DATA TO USE
_ _ _ _ _ _ _

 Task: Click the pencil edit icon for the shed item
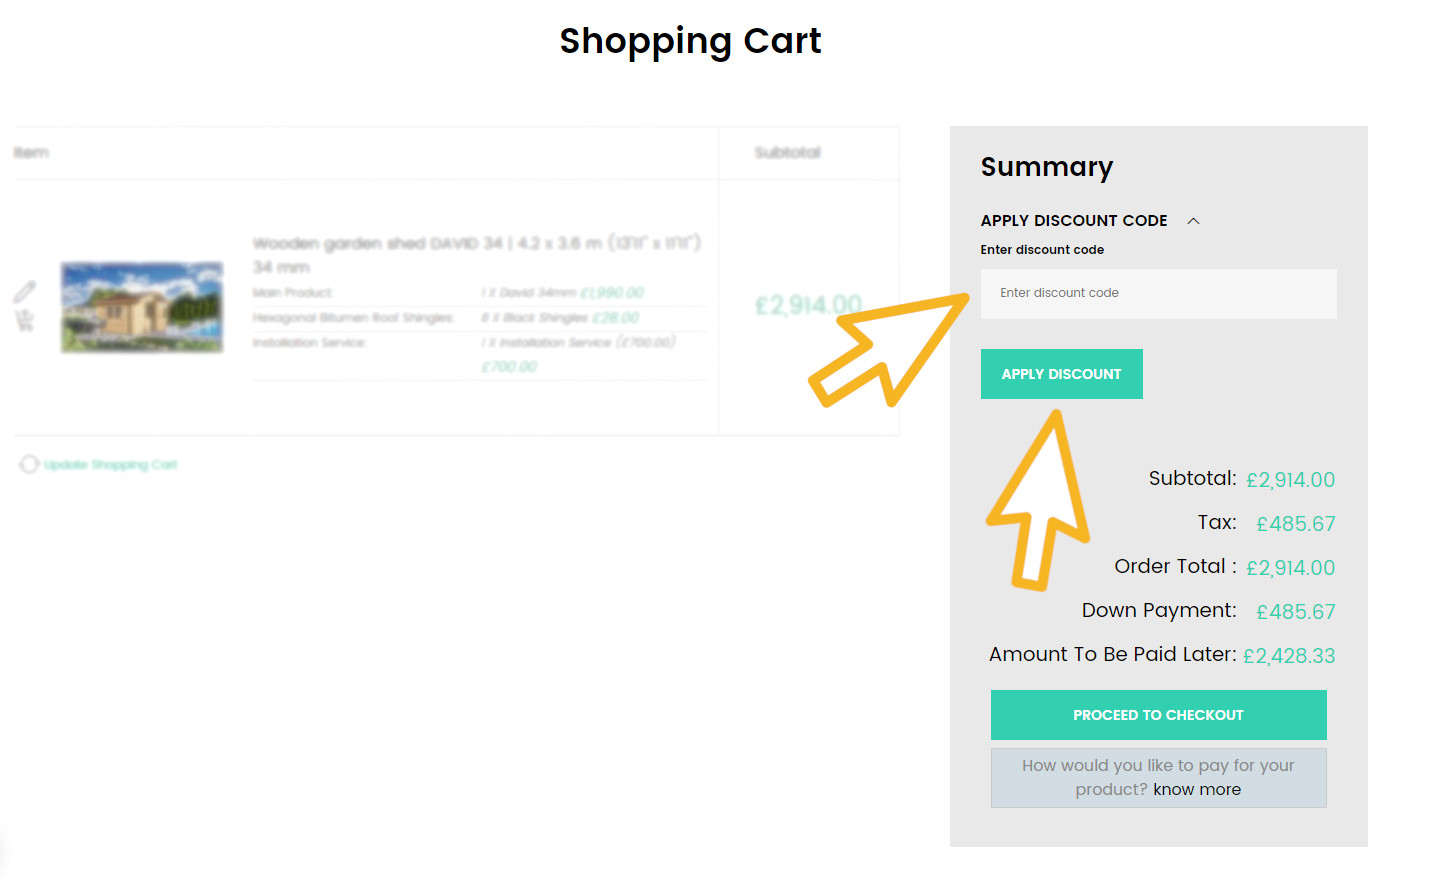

_ _ _ _ _ _ _

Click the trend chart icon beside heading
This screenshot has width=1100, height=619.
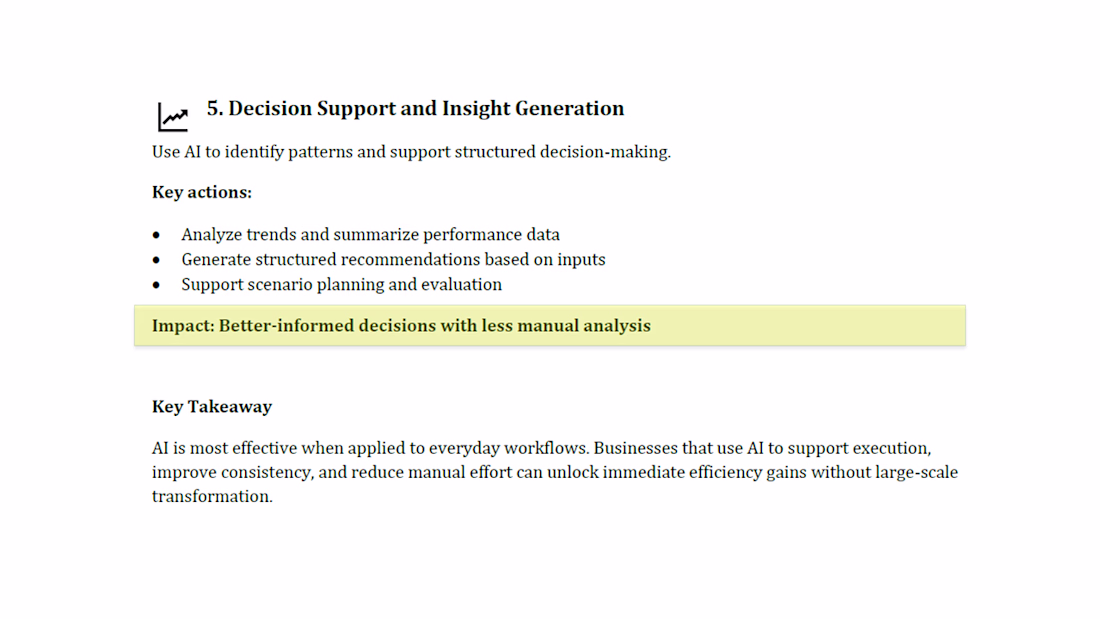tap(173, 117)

_ _ _ _ _ _ _

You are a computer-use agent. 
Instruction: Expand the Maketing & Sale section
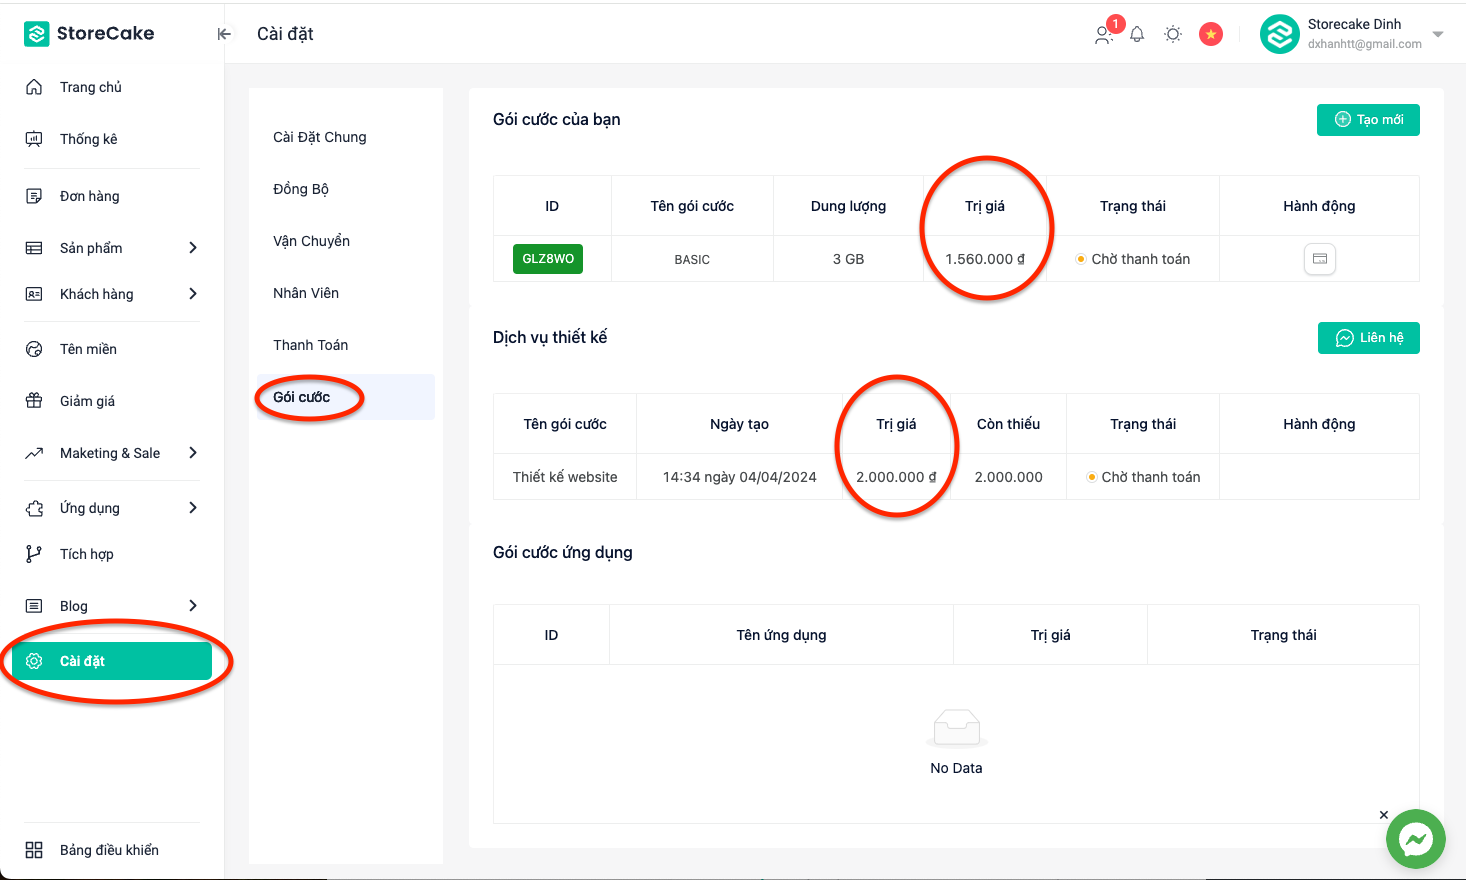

_ _ _ _ _ _ _

PROBLEM TO WORK ON
In the data above, find the line that contains "You are a computer-use agent." and the line that contains "Instruction: Expand the". Repeat exactly those lines and every line between them, and only those.

TASK ANSWER
You are a computer-use agent. 
Instruction: Expand the Maketing & Sale section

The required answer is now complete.